Seven Days in Solitary [7/28/13]
The following roundup features noteworthy news, reports and opinions on solitary confinement from the past week that have not been covered in other Solitary Watch posts.
• According to the tally kept by The Miami Herald, 68 of the 166 men held captive at Guantanamo are hunger-striking, with 44 being force-fed and three hospitalized. The Guardian reports on the Senate’s first major hearing on Guantanamo closure since 2009, writing that divisions among panel members on whether to close the facility “underscore the uphill battle President Barack Obama faces in fulfilling a five-year-old promise to shutter the facility.”
• The Los Angeles Times reports on the apparent suicide of California prison hunger striker Billy “Guero” Sells, who was held in SHU at California State Prison, Corcoran. The story states that Sells, 32, hanged himself in his isolation cell. Solitary Watch reports on the California prison hunger strike here and here.
• The Los Angeles Times reports that California authorities have sent independent monitors into nine state prisons to keep watch on the prison hunger strike. The story notes that, at Pelican Bay, “they were investigating complaints by strike leaders that they were being blasted with cold air to weaken their condition as they went without food.”
• The Daily Californian reports on UC Berkeley student Steven Czifra, who spent eight years in solitary confinement and is now “an advocate for California state prison reform, protesting the use of solitary confinement… Despite the joys that come with pursuing an education and having a fulfilling family life, Czifra still faces the lasting psychological effects of spending eight years detached from human interaction.”
• PBS NewsHour reports on the California prison hunger strike and the use of solitary confinement at Pelican Bay, noting the “extraordinary length of time some inmates have been held inside. Some 500 men have been imprisoned at Pelican Bay for more than a decade… Once in the security units, most inmates are held indefinitely.”

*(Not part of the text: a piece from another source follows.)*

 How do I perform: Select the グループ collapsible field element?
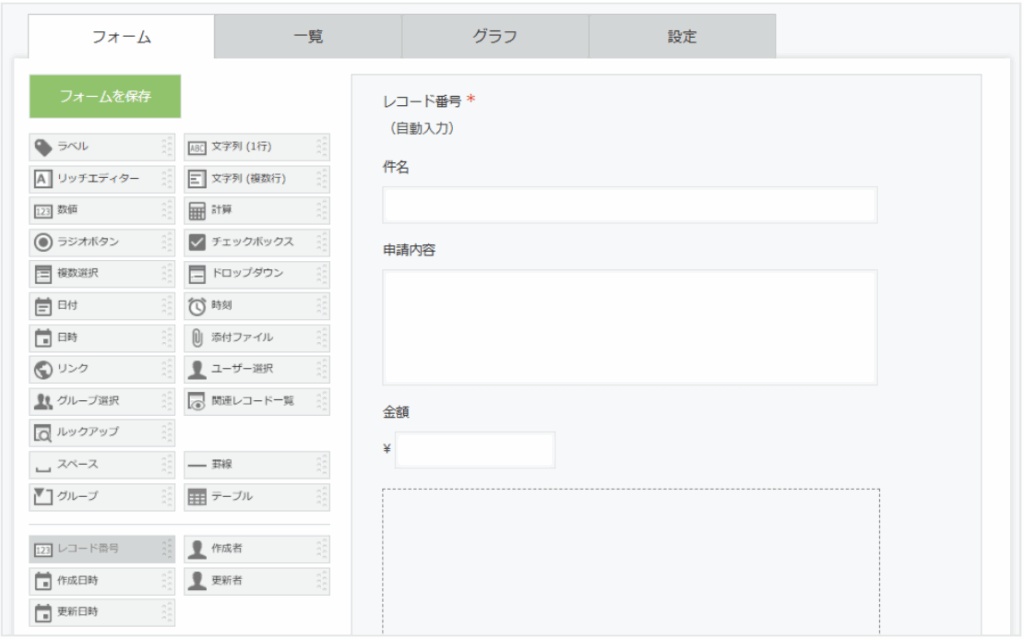(100, 497)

• Writing for The Daily Beast, Sarah Shourd, Contributing Editor at Solitary Watch, reports on the growing movement against solitary confinement in the U.S., noting that the practice is used “arbitrarily, often vindictively, and without oversight. Prisoners are placed in isolation as punishment for petty rule violations such as profanity, drug use or standing up to abusive guards.”
• The ACLU of Colorado issues Out of Sight, Out of Mind, a report detailing the findings of an 18-month study which showed that the percentage of Colorado prisoners in solitary confinement who are classified as mentally ill has risen. According to the report, 54 of the 87 seriously mentally ill prisoners in solitary confinement had been held in isolation for longer than one year, 14 of whom had been held in solitary longer than four years.
• In a recent piece on the ACLU’s blog, death row exoneree Anthony Graves describes the inhumane conditions to which he was subjected on Texas’ death row, where he was held in solitary confinement. The piece also introduces A Death Before Dying, a recently published report by the ACLU on the “double punishment” of being held in solitary confinement on death row.
Solitary Watch encourages comments and welcomes a range of ideas, opinions, debates, and respectful disagreement. We do not allow name-calling, bullying, cursing, or personal attacks of any kind. Any embedded links should be to information relevant to the conversation. Comments that violate these guidelines will be removed, and repeat offenders will be blocked. Thank you for your cooperation.
this is ALL SO VERY WRONG! People need to know about this! Being put in solitary is very similar to dying a slow death and mental anguish is far worse than any physical punishment that could be inflicted! THIS INHUMANE TREATMENT NEEDS TO END!!!
To those of you who care…take every opportunity to tell others about Solitary Confinemnt in this country..how it is used, who ends up there, for how long, and why. Don’t forget the youth and the mentally ill and the aged.
How did we get to this place in this country? Can we turn it back, undo this torture? And what of the guards, the so called correctional offercers who torment those so held? What becomes of them when all is said and done.